══ PROVIDED PASSAGE

1.1 A Memorandum of Guidance signed this 4th day of October Two Thousand and Seventeen between the Dubai International Financial Centre Courts (‘the DIFC Courts) and the High Court of the Republic of Zambia (‘the High Court’).

1.2 The purpose of this memorandum is to set out the parties’ understanding of the procedures for the enforcement of each party’s money judgments in the other party’s courts. This memorandum is concerned only with judgments requiring a person to pay a sum of money to another person.

1.3 This memorandum has no binding legal effect. It does not constitute a treaty or legislation, is not binding on the judges of either party and does not supersede any existing laws, judicial decisions or court rules. It is not intended to be exhaustive and is not intended to create or alter any existing legal rights or relations or to create any binding arrangements for the reciprocal enforcement of each party’s money judgments.

1.4 The parties desire and believe that the cooperation demonstrated by this memorandum will promote a  mutual  understanding  of  their  laws  and  judicial  processes  and  will improve public perception and understanding.

2.The High Court for Zambia

The High Court is established under Article 133 of the Constitution of the Republic of Zambia and forms part of the court hierarchy. The High Court has unlimited and original jurisdiction to hear and determine any civil or criminal proceedings under any law, except for matters exclusively reserved for the jurisdiction of the Industrial and Labour Relations Court. The civil jurisdiction of the High Court has two divisions namely; i) the General List; and ii) the Commercial List. The Commercial List is governed by Order 53 of the High Court Rules, Chapter 27 of the Laws of Zambia and specifically deals with disputes arising out of any transaction relating to commerce, trade, industry or any action of a business nature. However, appeals from both the General List and Commercial List lie to the Court of Appeal.

3.The DIFC Courts

The DIFC Courts form part of the legal system of the United Arab Emirates, albeit that this memorandum only states the position as it applies to the DIFC Courts. They deal with civil and commercial disputes which are connected to the Dubai International Financial Centre or in respect of which the parties have agreed that the DIFC Courts should have jurisdiction.  The DIFC Courts consist of a Small Claims Tribunal (SCT), a Court of First Instance and a Court of  Appeal.  They were established by Dubai Laws 9 and 12 of 2004 (now amended) and operate as a common law court, applying the highest international standards of legal procedure.  The Courts’ judiciary is selected from common law jurisdictions around the world and from Dubai and enjoy the highest international renown.

════
══ PROVIDED INFORMATION

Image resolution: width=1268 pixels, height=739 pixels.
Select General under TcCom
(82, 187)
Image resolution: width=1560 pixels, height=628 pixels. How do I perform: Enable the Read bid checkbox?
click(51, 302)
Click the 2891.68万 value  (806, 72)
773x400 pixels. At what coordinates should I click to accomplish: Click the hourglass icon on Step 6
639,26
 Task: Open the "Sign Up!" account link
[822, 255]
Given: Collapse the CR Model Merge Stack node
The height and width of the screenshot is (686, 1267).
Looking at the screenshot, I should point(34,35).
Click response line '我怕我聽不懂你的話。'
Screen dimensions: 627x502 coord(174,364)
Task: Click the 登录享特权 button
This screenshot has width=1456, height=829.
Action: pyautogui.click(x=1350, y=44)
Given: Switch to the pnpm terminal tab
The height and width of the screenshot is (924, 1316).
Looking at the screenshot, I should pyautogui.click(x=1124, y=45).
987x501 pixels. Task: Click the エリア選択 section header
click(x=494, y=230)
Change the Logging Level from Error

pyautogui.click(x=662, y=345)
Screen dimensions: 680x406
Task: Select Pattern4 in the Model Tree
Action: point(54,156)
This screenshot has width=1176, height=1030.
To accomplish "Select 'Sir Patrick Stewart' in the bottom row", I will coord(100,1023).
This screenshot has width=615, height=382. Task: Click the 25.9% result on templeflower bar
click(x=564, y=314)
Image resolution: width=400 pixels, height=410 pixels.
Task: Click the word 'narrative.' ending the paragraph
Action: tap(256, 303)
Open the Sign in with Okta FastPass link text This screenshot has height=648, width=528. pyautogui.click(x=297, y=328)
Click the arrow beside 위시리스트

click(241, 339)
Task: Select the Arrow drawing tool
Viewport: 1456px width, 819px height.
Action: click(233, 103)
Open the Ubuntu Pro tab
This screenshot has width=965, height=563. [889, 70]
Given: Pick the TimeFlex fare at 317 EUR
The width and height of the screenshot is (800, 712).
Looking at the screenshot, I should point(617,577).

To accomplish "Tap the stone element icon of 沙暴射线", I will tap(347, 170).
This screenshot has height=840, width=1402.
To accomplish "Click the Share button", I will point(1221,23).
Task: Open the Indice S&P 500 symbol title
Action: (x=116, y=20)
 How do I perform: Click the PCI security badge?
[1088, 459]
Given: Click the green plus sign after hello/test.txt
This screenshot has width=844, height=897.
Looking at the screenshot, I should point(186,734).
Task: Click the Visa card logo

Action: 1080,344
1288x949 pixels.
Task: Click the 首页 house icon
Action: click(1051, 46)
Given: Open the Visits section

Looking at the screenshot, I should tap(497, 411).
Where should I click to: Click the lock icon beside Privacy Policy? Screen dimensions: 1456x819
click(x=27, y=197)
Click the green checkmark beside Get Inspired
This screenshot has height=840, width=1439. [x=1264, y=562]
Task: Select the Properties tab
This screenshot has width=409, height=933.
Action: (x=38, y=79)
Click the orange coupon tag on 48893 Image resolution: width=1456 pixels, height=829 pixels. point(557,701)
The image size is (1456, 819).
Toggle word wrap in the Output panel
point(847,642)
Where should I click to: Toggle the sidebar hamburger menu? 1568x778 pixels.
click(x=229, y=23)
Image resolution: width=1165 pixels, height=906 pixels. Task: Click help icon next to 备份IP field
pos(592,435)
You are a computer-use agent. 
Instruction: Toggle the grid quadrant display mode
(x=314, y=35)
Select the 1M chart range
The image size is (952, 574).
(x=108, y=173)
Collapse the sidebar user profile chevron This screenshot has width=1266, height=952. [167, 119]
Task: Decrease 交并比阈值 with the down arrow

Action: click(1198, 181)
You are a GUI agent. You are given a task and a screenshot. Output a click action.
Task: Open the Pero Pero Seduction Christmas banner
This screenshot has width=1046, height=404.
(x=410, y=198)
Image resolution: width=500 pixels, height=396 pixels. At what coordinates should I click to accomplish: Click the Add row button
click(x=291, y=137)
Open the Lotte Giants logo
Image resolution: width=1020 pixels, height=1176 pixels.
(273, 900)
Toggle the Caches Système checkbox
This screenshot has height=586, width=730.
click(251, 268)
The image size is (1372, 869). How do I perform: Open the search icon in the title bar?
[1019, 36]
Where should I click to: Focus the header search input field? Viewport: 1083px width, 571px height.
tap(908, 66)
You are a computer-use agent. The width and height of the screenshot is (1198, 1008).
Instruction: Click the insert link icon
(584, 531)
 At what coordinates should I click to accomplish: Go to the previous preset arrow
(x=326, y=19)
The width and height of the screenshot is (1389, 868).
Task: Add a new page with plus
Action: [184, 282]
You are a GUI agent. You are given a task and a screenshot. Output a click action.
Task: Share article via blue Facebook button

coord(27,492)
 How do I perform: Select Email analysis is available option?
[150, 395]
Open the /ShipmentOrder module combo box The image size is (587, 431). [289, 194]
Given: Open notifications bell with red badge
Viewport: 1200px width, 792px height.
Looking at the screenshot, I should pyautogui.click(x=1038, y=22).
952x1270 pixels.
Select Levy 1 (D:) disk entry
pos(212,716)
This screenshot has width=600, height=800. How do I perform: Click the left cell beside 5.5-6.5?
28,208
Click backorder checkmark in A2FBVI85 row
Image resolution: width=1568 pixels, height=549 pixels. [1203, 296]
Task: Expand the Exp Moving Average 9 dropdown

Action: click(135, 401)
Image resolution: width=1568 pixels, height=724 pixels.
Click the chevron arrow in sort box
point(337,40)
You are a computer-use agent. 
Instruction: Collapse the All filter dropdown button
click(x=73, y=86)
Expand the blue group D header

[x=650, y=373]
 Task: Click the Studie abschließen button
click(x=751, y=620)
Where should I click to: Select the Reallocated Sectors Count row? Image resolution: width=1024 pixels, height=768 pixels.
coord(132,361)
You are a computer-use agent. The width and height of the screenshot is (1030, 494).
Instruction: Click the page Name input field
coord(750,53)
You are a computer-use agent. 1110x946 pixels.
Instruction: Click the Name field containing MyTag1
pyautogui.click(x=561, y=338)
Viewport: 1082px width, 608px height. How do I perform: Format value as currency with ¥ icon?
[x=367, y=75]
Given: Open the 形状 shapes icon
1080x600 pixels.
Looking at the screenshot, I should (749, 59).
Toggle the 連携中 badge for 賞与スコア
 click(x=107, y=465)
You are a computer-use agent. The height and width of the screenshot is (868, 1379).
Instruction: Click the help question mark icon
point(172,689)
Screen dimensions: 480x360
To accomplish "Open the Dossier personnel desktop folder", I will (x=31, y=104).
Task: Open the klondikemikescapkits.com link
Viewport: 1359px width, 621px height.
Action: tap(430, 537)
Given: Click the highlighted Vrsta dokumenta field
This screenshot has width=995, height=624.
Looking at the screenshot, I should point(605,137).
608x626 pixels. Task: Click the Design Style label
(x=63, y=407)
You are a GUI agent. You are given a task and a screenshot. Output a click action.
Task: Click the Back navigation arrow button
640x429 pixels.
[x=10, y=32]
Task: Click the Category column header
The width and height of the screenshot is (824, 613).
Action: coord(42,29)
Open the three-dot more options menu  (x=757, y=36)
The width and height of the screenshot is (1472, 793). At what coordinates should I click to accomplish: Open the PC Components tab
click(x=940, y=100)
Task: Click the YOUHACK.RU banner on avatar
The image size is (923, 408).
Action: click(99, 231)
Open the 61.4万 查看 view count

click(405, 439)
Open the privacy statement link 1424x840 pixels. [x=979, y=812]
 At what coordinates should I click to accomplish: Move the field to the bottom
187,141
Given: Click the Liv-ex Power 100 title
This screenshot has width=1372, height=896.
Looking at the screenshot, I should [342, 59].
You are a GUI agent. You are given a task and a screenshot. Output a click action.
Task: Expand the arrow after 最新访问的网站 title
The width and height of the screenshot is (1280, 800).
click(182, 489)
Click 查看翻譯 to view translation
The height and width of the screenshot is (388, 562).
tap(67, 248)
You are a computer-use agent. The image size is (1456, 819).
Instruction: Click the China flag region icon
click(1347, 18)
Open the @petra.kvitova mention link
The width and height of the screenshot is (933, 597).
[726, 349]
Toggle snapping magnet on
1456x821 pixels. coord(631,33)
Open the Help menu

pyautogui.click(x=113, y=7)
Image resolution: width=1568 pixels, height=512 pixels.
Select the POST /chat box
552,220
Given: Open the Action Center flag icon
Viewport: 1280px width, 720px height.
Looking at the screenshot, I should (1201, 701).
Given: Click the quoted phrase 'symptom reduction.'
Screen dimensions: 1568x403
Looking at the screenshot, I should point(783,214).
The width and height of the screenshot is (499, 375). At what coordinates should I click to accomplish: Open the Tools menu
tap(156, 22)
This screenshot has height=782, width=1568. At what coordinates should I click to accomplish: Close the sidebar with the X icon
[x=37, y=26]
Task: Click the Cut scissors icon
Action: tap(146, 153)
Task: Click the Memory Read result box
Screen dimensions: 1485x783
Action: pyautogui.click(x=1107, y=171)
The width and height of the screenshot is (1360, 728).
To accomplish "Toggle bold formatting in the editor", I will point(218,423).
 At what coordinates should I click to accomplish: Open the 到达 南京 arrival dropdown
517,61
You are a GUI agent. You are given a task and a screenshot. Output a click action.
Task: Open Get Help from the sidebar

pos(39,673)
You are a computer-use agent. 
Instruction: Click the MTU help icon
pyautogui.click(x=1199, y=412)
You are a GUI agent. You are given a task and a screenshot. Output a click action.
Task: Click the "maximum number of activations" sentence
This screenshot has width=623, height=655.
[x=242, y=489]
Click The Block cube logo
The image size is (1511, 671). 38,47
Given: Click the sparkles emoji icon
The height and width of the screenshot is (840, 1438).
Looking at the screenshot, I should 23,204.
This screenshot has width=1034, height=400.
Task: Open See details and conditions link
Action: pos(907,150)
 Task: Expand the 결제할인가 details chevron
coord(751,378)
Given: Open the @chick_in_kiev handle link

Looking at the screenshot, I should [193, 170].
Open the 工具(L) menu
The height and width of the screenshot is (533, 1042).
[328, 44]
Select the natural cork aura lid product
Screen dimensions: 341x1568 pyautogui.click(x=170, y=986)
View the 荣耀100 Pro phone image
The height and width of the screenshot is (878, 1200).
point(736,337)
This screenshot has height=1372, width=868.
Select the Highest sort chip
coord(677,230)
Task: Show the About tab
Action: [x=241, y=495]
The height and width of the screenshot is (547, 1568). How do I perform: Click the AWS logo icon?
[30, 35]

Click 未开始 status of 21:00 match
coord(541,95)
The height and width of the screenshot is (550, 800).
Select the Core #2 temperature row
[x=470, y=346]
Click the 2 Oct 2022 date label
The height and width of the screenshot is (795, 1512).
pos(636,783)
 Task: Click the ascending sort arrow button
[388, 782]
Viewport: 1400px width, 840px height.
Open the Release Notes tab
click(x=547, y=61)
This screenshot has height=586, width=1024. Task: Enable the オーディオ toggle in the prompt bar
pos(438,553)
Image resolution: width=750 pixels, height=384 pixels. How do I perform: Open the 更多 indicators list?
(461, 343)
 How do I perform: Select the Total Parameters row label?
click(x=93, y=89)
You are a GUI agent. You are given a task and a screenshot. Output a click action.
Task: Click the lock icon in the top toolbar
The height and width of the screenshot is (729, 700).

════

• **TASK PROMPT**:
Under which rules is the Commercial List of the Zambian High Court governed, according to the memorandum on DIFC Courts and Zambian High Court judgment enforcement? The items have no connection to the memorandum on DIFC Courts and Zambian High Court judgment enforcement.

• **WORKED ANSWER**:
Order 53 of the High Court Rules, Chapter 27 of the Laws of Zambia.